Wertpapierdepot für Kinder eröffnen

Mittwoch den 4.09.2013

Nicht jeder Anleger möchte für seine Kinder nur auf einem Sparbuch Geld zurücklegen. Gerade angesichts der derzeitigen Niedrigzinsphase ist dies auch nur allzu verständlich. Immer mehr suchen deshalb nach Alternativen zu Sparkonten, um für ihre Kinder (und Enkelkinder) auf lange Frist Geld anzulegen – sei es für die Ausbildung oder das Studium, oder damit das Kind anderweitig flüssig ist, wenn es in das gewünschte Alter kommt. Hier bietet sich durchaus an, ein Wertpapierdepot für Kinder anzulegen, um langfristig eine Geldanlage zu haben, die durchaus einiges an Rendite abwerfen kann über die Jahre hinweg.

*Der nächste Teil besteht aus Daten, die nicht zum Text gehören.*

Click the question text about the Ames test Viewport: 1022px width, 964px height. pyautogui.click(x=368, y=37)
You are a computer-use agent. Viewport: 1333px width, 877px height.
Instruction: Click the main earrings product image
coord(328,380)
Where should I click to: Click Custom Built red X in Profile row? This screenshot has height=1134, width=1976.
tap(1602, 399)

Bei der Eröffnung eines Depots für das eigene Kind ist es wichtig, vorab bei den Anbieter nachzusehen, ob diese überhaupt Wertpapierdepots für Minderjährige anbieten.  Je nach Bank gibt es mittlerweile so genannte Juniordepots, die mitunter auch kostenlos geführt werden können, und über die beispielsweise Fondssparpläne abgeschlossen oder Aktien gekauft und verkauft werden können.

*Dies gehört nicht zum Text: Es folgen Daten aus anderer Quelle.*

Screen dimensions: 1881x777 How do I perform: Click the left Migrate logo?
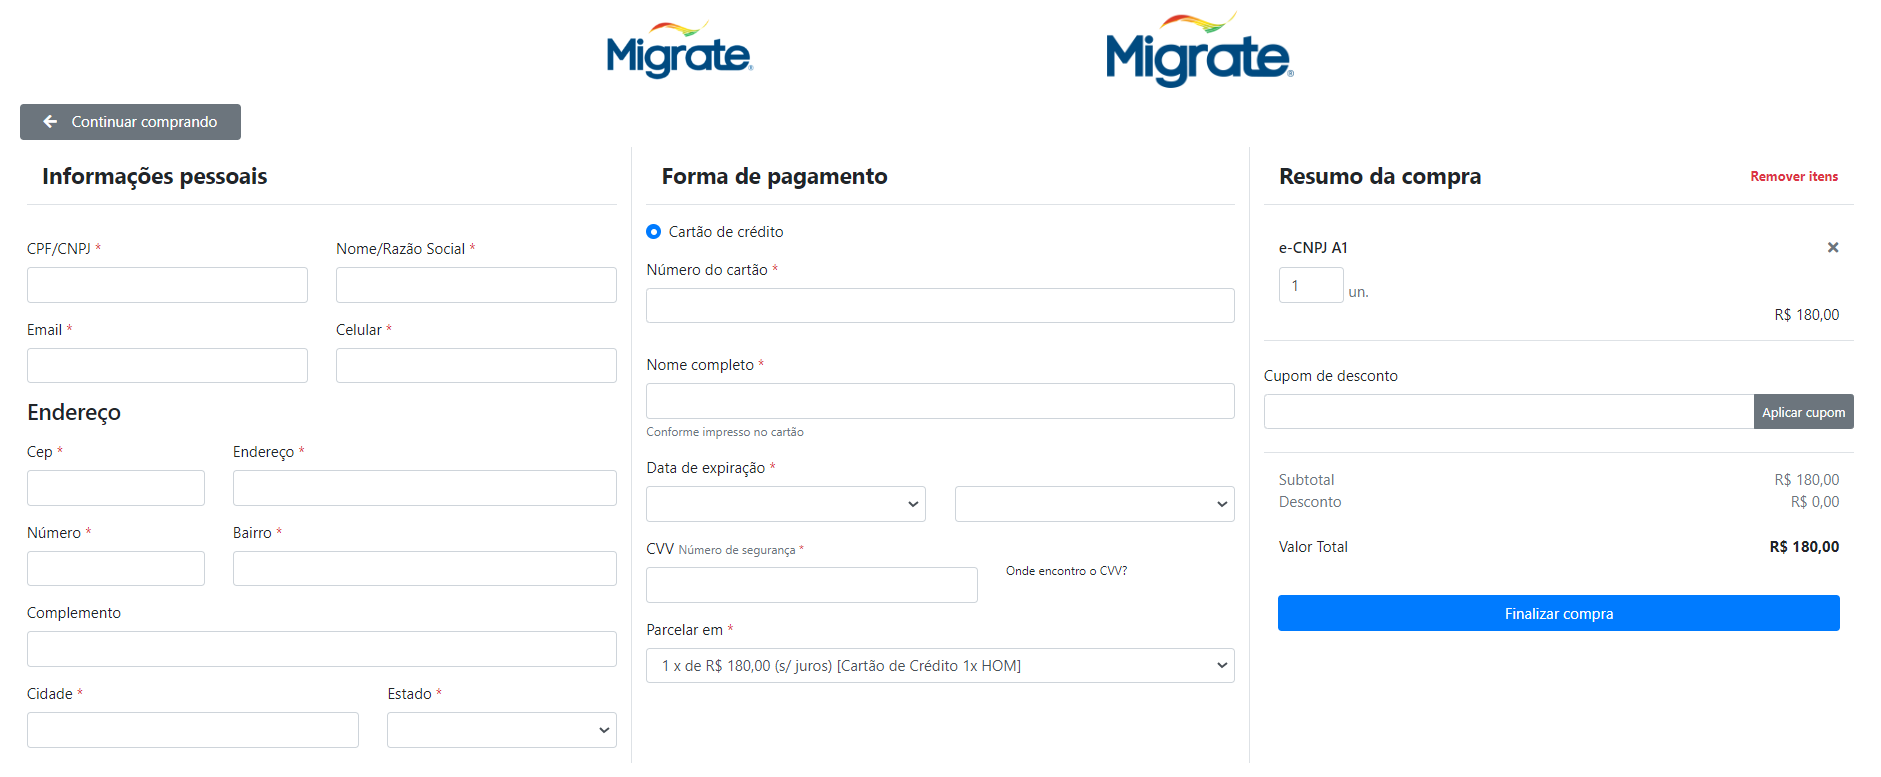(x=679, y=52)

Wichtig ist bei dem Wertpapierdepot für Kinder, dass es auf den Namen des Kindes angelegt werden kann, und nicht auf den Namen der Eltern abgeschlossen werden muss. Nur so sind die Erträge, die über das Depot erwirtschaftet werden, auch mit dem Sparerpauschbetrag für das Kind bis zu einem Ertrag von 801 Euro auch steuerfrei. Ansonsten wird es über den Pauschbetrag der Eltern berechnet, und es wird, bei Überschreiten dieses Betrags (oder über 1.602 Euro bei Verheirateten), Abgeltungssteuer fällig.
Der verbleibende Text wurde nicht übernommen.